This post will be the first in a series of blog posts where I will be talking about the limitations of Apache Kafka as a task queue and how we overcame these limitations at a previous employer where I managed tens of fairly high-throughput Apache Kafka clusters. This post will lay the groundwork for explaining how Apache Kafka works, such that the rest of the posts are easy to follow.
Hopefully, these articles will avoid future battle scars for people who dabble with Apache Kafka. ❤️ 🤕
High-level concepts Link to heading
A high-level architecture of Apache Kafka. The arrows show how records flow through the system.
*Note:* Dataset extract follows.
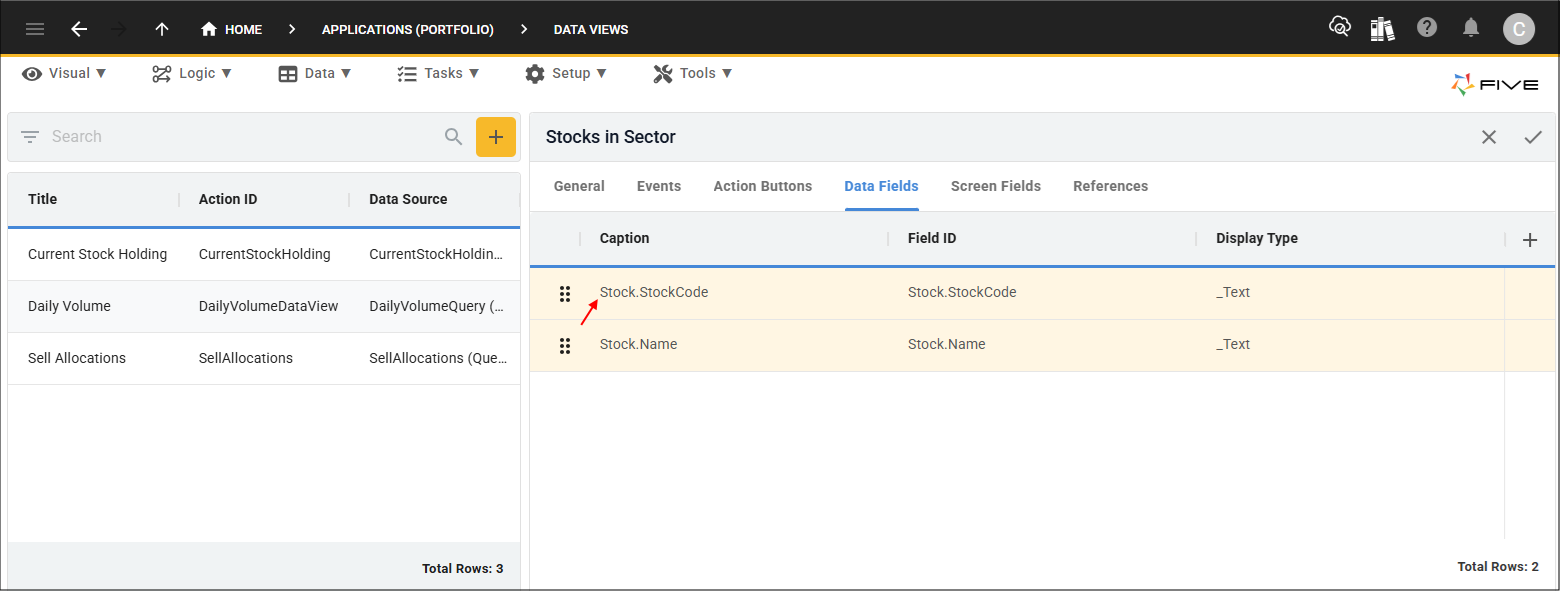Viewport: 1560px width, 591px height.
Task: Open the library books icon
Action: [1383, 28]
Apache Kafka (from now on, referred to as “Kafka”), is a system that asynchronously transports messages from a set of producers to a set of consumers. “Messages” are, in Kafka lingo, called records. A Kafka cluster consists of a set of brokers. Each record passes through a broker1. Each broker stores the records to disk such that consumers can consume them at a later stage. I will go more into detail about how a broker works later.
Like most message-passing systems, Kafka also has the concept of a topic. Topics are used to organise the records stored in a Kafka cluster. Every record sent to a Kafka cluster has a topic destination. To consume that record, a consumer must use the same topic name. For example, if you are running a website analytics company, you might have a topic called user_clicks that contains all the tracked events of website visitors.
A topic is split up into partitions. Each partition is associated with a broker2. A broken can have multiple partitions assigned to it. As depicted in the figure above, this means that there can be brokers that do not store any records for a specific topic.
Partitions are the core concept that allows Kafka to scale horizontally. Incoming records are assigned to a partition and, through that, a broker. Which partition a record is routed to is up to the producer of the record to decide. Each message has an optional key. If the key is null, the message is sent to a random partition (ie, Round-Robin). If the key is set to a string, the producer picks a partition based on a hash of the key (ie, something like partition := hash(record.key) % numberOfPartitions).
Each consumer belongs to a consumer group, and each consumer group is associated with a topic. Every record will be sent to one consumer in each consumer group. This means that each consumer group for topix X will, as a whole, receive every record for topix X. This allows for fan-out such that you can have multiple downstream consumer systems that each process every message. In the case of the website analytics company, you might have one downstream consumer group that triggers alerts and another consumer group that generates hourly website statistics that can be graphed. Each of these two systems receives all the user events.
Okay, so far, I have described a horizontally scalable message-passing system supporting fan-out. I have left out one particular detail, which is how partitions and consumers relate. To be able to explain that, I need to talk about how brokers store their data.
The partition log Link to heading
An append-only log of records. Each record has an index called ‘offset’.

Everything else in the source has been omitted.